Copy out the piece of the Dennis Ritchie text below, from "During the 70s, Ritchie" up to and including "view of Linux.", without changing a word.

● TEXT UNDER STUDY
——

Five years ago, we lost two people who had an enormous impact on the IT industry. On October 5th, 2011 Steve Jobs, the man whose vision and determination are responsible for a revolution in the industry of personal computers, music, tablets, mobile phones, animated movies, had died.
Just a week later, on this day in 2011, the world lost a true legend, a man to who we owe everything we know about modern computing, a man who isn't as nearly as praised as he should be - Dennis Ritchie.

Ritchie was an American computer scientist who received the Turing Award in 1983 for his accomplishments. And there are quite a few things we owe to this great man.
Does the C programming language ring a bell? That was Ritchie. How about Unix? Yep, he had his fingers in that too. Basically, without him, there would be no Steve Jobs or Bill Gates, there would be no world we know today.
The C programming language has become one of the most widely used programming languages of all time, with C compilers from various vendors available for the majority of existing computer architectures and operating systems. Ritchie developed it between 1969 and 1973 at Bell Labs, where he worked.

In 1973, he co-authored a book The C Programming Language, that started a revolution. The book is considered a masterpiece of computer science and it is still used to this day cause of detail explanation of modern programming.
During the 70s, Ritchie and Ken Thompson developed Unix, for which they received the Turning Award in 1983. Many clones of Unix have arisen over the years, of which Linux is the most popular. In an interview from 1999, Ritchie clarified his point of view of Linux.
I think the Linux phenomenon is quite delightful because it draws so strongly on the basis that Unix provided. Linux seems to be among the healthiest of the direct Unix derivatives, though there are also the various BSD systems as well as the more official offerings from the workstation and mainframe manufacturers.
After the Turing Award, Ritchie received many other awards. In 1997, both Ritchie and Thompson were made Fellows of the Computer History Museum, "for co-creation of the Unix operating system, and for the development of the C programming language." In 1999, he received the National Medal of Technology for co-inventing the Unix operating system and the C programming language which, according to the citation for the medal, "led to enormous advances in computer hardware, software, and networking systems and stimulated growth of an entire industry, thereby enhancing American leadership in the Information Age".
Dennis Ritchie died on October 12th, 2011 after several years of battling with prostate cancer and heart disease.
His legacy still lives on in the everyday use of computers.
Brian Kernighan, who worked alongside Ritchie at Bell Labs, gave an interview shortly after Ritchie's death in which he best described the impact that Ritchie had on our lives.
The tools that Dennis built - and their direct descendants - run pretty much everything today.

——

● DATASET RECORDS
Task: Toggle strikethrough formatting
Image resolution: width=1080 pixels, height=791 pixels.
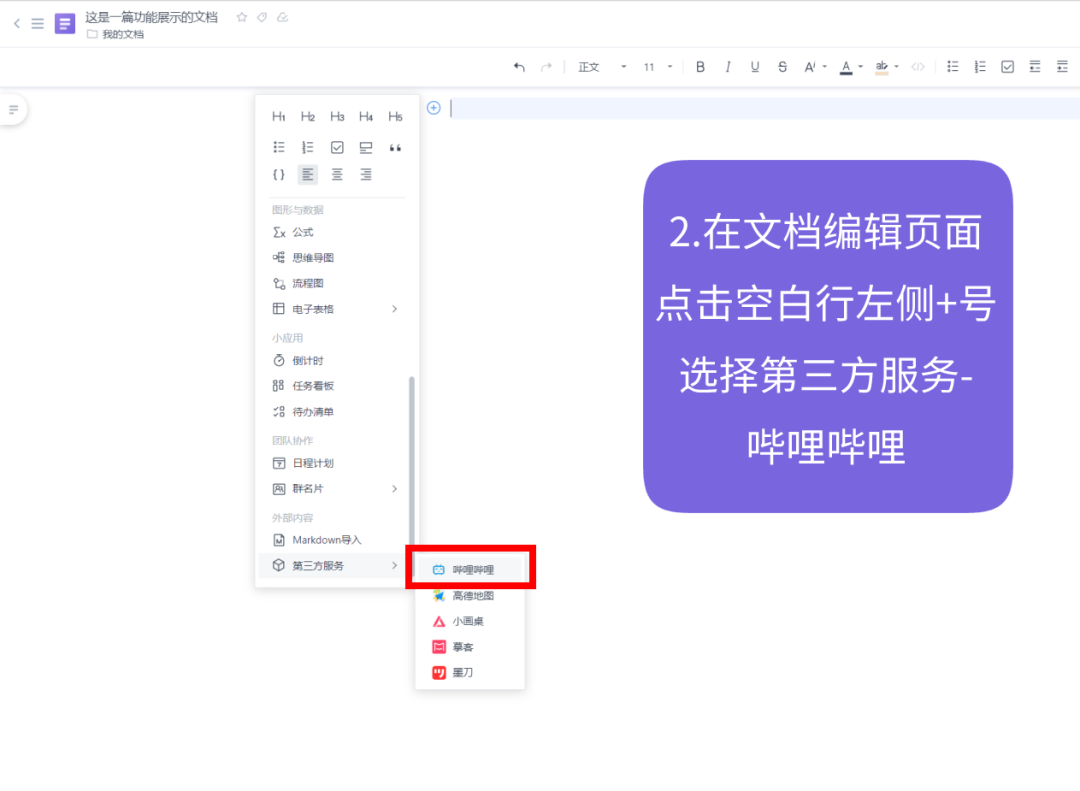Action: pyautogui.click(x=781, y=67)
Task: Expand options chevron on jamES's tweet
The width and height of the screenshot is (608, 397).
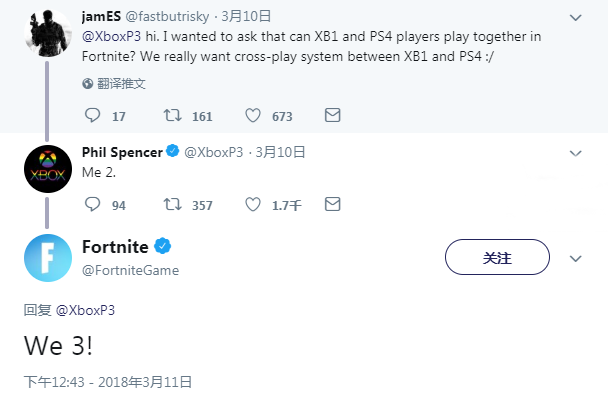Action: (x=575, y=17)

——

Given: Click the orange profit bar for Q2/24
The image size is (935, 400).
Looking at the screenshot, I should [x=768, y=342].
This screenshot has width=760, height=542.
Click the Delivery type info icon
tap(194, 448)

——

● TASK RESULT
During the 70s, Ritchie and Ken Thompson developed Unix, for which they received the Turning Award in 1983. Many clones of Unix have arisen over the years, of which Linux is the most popular. In an interview from 1999, Ritchie clarified his point of view of Linux.